- [Tugas Anda]: Sebutkan semua hal yang menurut Cut Justisia dapat dilakukan Aceh berdasarkan isi perjanjian dalam teks tentang Perjanjian Helsinki di bawah ini.

- [Kutipan Teks]:
Berdasarkan Perjanjian Helsinki, Aceh sudah Merdeka
secara De Facto sejak Perjanjian itu ditanda-tangani. Itulah yang saya
baca dari berita Kompas.com 6 April 2013.
Pernyataan itu disuarakan oleh Anggota Dewan Pakar
Pembela Kesatuan Tanah Air (PEKAT) Cut Justisia kemarin di Jakarta.
Justisia juga mengatakan “Di dalam isi perjanjian itu Aceh bisa membuat
partai sendiri, mata uang, bahkan bisa melakukan perdagangan
internasional sendiri. Itu artinya Aceh sudah berdaulat secara de
facto,” sambung Justisia.
Senada dengan itu, ada juga pernyataan dari Anggota
Dewan Pakar PEKAT lainnya, Mayor Jendral TNI (Purn) Saurip Kadi
mengatakan, secara politik, Aceh merupakan sebuah wilayah yang merdeka.
Hal itu terlihat dari isi Perjanjian Helsinki yang telah diakui secara
internasional.
Sejenak saya termenung dan bertanya dalam hati
apakah benar hal tersebut? Mengapa mereka dengan percaya dirinya
mengeluarkan statement demikian?
Dua minggu sebelumnya DPRA mensahkan Peraturan
Daerah (Qanun istilahnya) Nomor 3 Tahun 2013 tentang Bendera dan
Lambang Aceh. Bendera yang disahkan sangat mirip dengan Bendera yang
digunakan GAM sebelumnya berwarna dasar Merah dan bergambar Bintang dan
Bulan Sabit ditengahnya.
Bahkan begitu disahkan oleh DPRA sejumlah
masyarakat Aceh berparade mengibarkan bendera tersebut. Terlihat dalam
foto-foto berita Euforia sebagian dari masyarakat Aceh berkaitan dengan
resminya Bendera itu dapat digunakan. Sementara
itu dari pemerintah pusat dalam hal ini Mendagri seperti kecolongan
dengan peristiwa tersebut karena seharusnya semua pengesahan Peraturan
Daerah harus ada persetujuan dari Pemerintah pusat. Diberitakan juga
kemudian Presiden SBY akan segera memanggil Gubernur Aceh atas peristiwa
tersebut.
Perjanjian Helsinki Memang Cukup Merugikan NKRI
Seperti yang tertulis diatas bahwa beberapa orang
bersuara katanya Aceh sudah merdeka berdasarkan perjanjian Helsinki
membuat saya mencari tahu/ menggogling Perjanjian Helsinki tersebut. Dan
hasil kesimpulannya :
Perjanjian Helsinki yang dibuat pada 15 Agustus
2005 di Helsinki adalah Perjanjian Resmi Internasional yang dilakukan
antara pihak Gerakan Aceh Merdeka dengan pihak Pemerintah Republik
Indonesia. Dan point-point Kruisial yang saya coba terjemahkan langsung
berkaitan dengan hal-hal yang merugikan Negara Indonesia adalah sebagai
berikut :
- Pasal 1.1.2 Butir A, Disebutkan bahwa Aceh (pemerintah daerah Aceh) berwenang mengatur semua sector Publik, berikut Administrasi Pemerintahan dan Peradilannya. Diluar dari itu Yang berhubungan dengan Hubungan Luar Negeri, Pertahanan Keamanan Nasional, Moneter dan Fiskal, Kekuasaah Kehakiman dan Kebebasan Beragama adalah kewenangan Pemerintah RI. ##Jelas bahwa dalam butir ini ada kesalahan interprestasi kalau Aceh boleh memiliki mata uang sendiri##..

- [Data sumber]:
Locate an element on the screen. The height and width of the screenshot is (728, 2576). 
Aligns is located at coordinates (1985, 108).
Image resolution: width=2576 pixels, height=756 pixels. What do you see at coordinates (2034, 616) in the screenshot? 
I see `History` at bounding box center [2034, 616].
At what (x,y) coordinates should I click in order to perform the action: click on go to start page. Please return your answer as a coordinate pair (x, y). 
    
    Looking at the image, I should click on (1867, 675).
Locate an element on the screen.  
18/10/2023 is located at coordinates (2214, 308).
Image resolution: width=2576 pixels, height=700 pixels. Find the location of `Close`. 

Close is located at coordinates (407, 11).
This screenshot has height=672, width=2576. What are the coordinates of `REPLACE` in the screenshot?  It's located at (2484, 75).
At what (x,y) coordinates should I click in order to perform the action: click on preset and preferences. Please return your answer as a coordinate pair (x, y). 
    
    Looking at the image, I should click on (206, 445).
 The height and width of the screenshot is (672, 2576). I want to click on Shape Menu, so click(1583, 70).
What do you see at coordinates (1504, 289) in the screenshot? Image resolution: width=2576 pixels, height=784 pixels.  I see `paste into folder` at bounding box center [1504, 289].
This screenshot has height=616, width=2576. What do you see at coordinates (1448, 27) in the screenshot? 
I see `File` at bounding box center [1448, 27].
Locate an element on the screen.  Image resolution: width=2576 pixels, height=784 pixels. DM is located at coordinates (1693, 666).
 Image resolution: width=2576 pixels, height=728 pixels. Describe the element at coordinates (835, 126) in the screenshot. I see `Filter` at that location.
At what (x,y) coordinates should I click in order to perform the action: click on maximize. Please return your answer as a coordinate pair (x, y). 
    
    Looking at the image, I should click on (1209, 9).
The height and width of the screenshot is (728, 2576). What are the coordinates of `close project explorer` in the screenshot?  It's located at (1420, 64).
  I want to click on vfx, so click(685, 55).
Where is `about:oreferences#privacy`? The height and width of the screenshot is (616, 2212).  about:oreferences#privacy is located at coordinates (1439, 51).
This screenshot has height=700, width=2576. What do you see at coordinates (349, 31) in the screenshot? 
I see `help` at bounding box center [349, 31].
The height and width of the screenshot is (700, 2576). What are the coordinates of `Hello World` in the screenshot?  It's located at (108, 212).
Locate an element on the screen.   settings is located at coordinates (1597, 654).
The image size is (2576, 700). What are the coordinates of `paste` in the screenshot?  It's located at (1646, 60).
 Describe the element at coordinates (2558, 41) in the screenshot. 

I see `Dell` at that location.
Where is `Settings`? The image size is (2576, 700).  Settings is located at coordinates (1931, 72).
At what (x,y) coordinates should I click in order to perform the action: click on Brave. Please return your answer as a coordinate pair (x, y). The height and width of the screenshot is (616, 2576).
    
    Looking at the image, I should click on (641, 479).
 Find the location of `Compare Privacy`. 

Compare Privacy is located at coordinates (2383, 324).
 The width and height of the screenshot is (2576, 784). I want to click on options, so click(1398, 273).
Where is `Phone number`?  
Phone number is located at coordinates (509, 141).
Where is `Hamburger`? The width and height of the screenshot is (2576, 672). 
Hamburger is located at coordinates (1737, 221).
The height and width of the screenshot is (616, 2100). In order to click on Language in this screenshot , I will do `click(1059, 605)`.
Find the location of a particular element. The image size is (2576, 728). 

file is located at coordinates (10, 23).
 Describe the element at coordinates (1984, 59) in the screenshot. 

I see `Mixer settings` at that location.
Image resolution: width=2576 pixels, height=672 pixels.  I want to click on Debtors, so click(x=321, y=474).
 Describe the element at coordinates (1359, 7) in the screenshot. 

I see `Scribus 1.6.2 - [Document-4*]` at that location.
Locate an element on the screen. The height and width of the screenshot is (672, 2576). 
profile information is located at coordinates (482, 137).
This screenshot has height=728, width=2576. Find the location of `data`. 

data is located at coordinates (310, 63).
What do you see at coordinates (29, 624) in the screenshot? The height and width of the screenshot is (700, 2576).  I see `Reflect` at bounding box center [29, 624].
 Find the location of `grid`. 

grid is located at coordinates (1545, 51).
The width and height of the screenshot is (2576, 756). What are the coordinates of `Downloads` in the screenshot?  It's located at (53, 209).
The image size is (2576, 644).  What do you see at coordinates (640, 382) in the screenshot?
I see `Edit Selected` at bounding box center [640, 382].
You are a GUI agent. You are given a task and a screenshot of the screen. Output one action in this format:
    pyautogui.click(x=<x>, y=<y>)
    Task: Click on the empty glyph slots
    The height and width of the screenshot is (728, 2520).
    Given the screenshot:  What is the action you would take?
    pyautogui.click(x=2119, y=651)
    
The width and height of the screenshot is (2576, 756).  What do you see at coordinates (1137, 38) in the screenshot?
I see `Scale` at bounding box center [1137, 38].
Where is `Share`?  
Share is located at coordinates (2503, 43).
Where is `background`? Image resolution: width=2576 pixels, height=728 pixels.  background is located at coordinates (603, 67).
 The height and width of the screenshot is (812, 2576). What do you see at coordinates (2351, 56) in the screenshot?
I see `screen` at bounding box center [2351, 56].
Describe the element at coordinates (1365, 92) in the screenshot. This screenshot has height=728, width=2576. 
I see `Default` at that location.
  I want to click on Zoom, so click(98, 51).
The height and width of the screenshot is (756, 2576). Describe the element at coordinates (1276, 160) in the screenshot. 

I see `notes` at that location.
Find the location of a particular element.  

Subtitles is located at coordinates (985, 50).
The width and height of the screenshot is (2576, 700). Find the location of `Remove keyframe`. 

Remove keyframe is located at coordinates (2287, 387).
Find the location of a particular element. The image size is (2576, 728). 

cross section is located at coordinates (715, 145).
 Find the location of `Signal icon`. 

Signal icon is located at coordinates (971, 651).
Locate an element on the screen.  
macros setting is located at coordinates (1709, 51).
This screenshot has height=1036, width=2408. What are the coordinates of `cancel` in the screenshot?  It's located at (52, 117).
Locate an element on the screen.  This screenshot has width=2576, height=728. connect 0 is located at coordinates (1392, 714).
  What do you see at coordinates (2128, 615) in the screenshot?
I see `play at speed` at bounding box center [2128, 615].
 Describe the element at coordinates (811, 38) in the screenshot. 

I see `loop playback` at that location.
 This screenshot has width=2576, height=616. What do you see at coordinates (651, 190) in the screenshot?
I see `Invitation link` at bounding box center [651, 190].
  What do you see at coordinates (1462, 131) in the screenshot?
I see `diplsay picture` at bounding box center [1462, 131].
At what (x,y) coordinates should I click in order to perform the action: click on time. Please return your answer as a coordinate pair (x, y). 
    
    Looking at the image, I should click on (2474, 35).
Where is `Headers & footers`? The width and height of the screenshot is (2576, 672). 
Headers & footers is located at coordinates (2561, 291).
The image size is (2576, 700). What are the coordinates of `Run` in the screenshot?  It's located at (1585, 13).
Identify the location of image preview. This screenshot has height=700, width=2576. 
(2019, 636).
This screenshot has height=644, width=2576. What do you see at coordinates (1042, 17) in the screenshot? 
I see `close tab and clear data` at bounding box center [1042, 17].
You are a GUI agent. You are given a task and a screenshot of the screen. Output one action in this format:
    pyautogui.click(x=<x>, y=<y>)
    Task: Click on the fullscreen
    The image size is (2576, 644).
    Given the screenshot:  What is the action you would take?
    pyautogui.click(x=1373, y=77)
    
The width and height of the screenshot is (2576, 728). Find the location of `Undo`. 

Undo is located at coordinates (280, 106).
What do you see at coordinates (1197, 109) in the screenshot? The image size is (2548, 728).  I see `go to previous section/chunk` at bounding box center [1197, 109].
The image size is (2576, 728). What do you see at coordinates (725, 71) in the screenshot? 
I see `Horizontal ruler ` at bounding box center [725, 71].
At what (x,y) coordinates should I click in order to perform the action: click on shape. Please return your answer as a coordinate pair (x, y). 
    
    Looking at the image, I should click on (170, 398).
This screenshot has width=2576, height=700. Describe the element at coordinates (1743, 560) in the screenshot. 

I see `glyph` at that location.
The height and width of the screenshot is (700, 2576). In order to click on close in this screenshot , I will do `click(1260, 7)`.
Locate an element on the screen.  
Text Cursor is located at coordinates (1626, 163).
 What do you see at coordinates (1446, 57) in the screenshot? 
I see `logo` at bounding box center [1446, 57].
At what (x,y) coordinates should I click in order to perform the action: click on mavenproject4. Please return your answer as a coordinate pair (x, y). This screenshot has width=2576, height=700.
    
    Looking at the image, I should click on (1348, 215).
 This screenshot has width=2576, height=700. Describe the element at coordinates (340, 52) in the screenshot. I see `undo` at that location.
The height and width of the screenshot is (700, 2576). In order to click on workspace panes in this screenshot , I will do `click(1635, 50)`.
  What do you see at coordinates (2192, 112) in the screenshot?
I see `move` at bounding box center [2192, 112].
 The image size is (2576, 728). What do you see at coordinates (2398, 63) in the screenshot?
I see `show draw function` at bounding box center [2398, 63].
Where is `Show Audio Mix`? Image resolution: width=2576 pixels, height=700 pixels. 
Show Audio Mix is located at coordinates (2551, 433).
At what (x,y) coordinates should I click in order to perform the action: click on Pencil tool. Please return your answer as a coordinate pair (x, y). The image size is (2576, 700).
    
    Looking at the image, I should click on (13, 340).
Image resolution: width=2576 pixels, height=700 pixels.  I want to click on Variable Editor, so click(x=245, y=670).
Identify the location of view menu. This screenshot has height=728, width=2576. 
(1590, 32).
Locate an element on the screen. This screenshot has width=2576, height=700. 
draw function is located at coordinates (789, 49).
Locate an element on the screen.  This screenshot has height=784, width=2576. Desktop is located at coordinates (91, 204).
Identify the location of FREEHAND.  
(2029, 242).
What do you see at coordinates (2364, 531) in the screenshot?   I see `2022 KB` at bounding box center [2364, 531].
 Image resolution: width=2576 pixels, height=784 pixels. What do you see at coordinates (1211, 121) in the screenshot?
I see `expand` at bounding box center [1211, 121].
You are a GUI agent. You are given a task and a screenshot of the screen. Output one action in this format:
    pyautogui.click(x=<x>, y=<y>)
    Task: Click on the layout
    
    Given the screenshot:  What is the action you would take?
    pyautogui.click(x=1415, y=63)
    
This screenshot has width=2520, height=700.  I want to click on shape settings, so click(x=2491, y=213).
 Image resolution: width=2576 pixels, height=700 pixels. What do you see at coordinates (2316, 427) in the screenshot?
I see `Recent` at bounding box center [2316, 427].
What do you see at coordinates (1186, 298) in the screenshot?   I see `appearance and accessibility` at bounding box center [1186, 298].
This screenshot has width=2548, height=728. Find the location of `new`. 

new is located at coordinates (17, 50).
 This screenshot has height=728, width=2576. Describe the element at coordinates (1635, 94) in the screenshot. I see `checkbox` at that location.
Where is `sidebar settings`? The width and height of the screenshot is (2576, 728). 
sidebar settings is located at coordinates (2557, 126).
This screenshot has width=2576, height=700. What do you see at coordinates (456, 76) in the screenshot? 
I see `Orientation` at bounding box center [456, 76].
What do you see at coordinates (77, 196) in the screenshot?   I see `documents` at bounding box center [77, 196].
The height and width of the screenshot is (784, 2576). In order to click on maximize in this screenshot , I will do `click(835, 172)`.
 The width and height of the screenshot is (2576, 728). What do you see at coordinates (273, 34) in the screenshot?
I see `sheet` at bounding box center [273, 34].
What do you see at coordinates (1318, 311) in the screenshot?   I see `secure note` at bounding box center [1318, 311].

- [Hasil Latihan]:
- Membuat partai sendiri
- Membuat mata uang
- Melakukan perdagangan internasional sendiri